Tujuan penelitian ini yaitu untuk mengidentifikasi peran evolusi faktor risiko untuk memprediksi epilepsi intraktabel anak usia di bawah tiga tahun. Penelitian dilakukan secara retrospektif, menggunakan data sekunder, dengan melihat rekam medis pasien epilepsi anak usia di bawah tiga tahun yang diperoleh dari RSUPN Cipto Mangunkusumo, Jakarta Pusat, RS Puri Cinere Depok, dan Klinik Anakku Pondok Pinang Center, Jakarta Selatan. Total subjek sebanyak 102 rekam medis pasien, dengan perbandingan kasus:kontrol yaitu 1:1. Hasil analisis pearson chi-square memperoleh 3 evolusi faktor risiko yang signifikan terhadap kejadian epilepsi intraktabel, yaitu: evolusi kelumpuhan motorik kasar (p<0,001; OR 7,86; IK95% 3,142-19,659); evolusi status neurologis (p<0,001; OR 9,84; IK95% 3,934-24,614); dan evolusi gelombang epileptiform EEG (p<0,001; OR 23,25; IK95% 7,657-70,599). Evolusi tipe kejang menunjukkan hasil tidak bermakna terhadap kejadian epilepsi intraktabel anak. Hasil analisis multivariat kemudian menunjukkan bahwa evolusi gelombang epileptiform EEG baik/buruk memiliki peran paling kuat dalam memprediksi kejadian epilepsi intraktabel (p<0,001; OR 0,075; IK95% 0,022-0,253). Evolusi gelombang epileptiform EEG buruk merupakan faktor prediktor epilepsi intraktabel anak usia di bawah tiga tahun yang paling berpengaruh.

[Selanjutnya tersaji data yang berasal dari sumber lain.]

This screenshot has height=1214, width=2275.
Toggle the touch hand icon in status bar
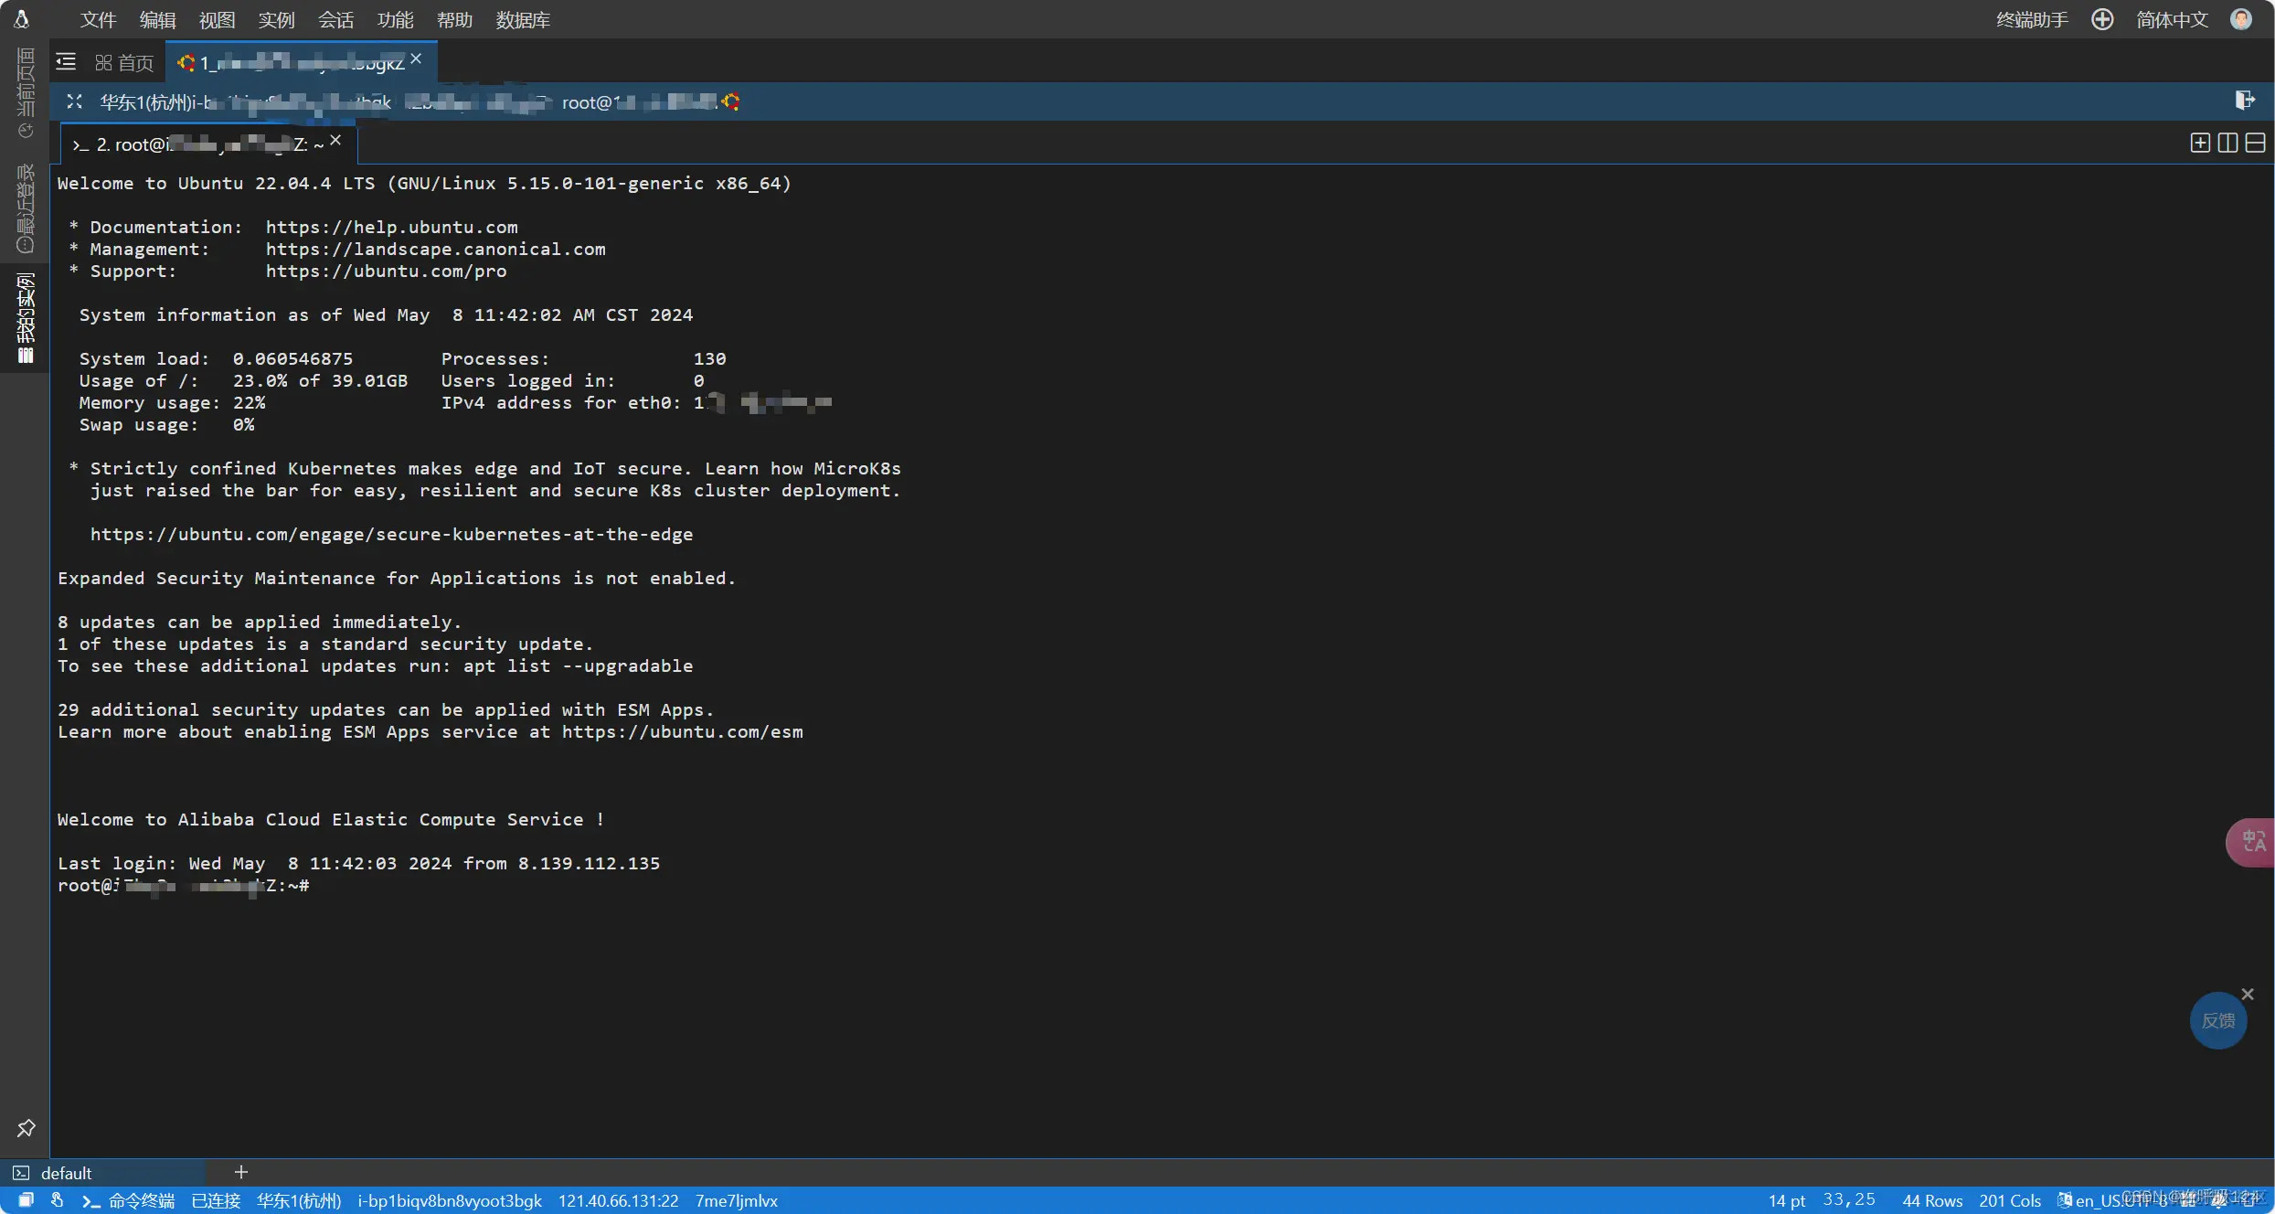pos(57,1200)
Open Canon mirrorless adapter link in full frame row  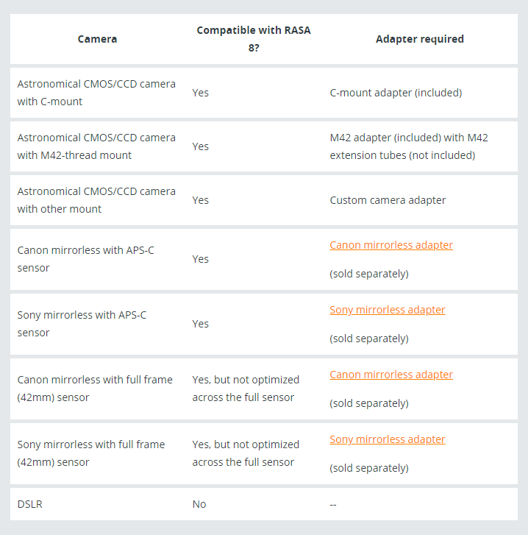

Epilepsy is still a neurological problem among children, with an increase in cases of 75% -80% annually in developing countries. There are already many choices of Anti-Epileptic Drugs (AED) available. Unfortunately, up to 30% of pediatric patients who undergo treatment do not achieve seizure-free, and develop epilepsy with uncontrolled seizures, also known as intractable epilepsy. The course of treatment is very important in the epilepsy of children under three years of age, who are still in the process of brain development, but not many studies have looked at the evolution of risk factors in predicting the incidence of intractable epilepsy. This study looked at changes or evolution of risk factors for epilepsy patients under three years of age in 3 study locations in Jakarta, by conducting a case-control study. The objective of this research is to Identified the evolution of risk factors role in predicting intractable epilepsy in children under three years of age. The study was conducted retrospectively, using secondary data, by looking at the medical records of epilepsy children under three years of age obtained from RSUPN Cipto Mangunkusumo, Central Jakarta, Puri Cinere Hospital Depok, and Klinik Anakku Pondok Pinang Center, South Jakarta. The total subjects were 102 patient medical records, with a case: control ratio of 1: 1. The results of the Pearson chi-square analysis obtained three significant evolution of risk factors for the incidence of intractable epilepsy, namely: the evolution of gross motor paralysis (p<0.001; OR 7.86; 95% CI 3.142-19.659); evolution of neurological status (p<0.001; OR 9.84; CI95% 3,934-24.614); and EEG epileptiform wave evolution (p<0.001; OR 23.25; IK95% 7,657-70,599). The evolution of seizure types showed no significant effect on the incidence of intractable epilepsy in children. The results of multivariate analysis then showed that the evolution of epileptiform EEG waves good/bad had the strongest role in predicting the incidence of intractable epilepsy (p<0.001; OR 0.075; CI95% 0.022-0.253). The bad evolution of EEG epileptiform waves was the most influential predictor of intractable epilepsy among children under three years of age."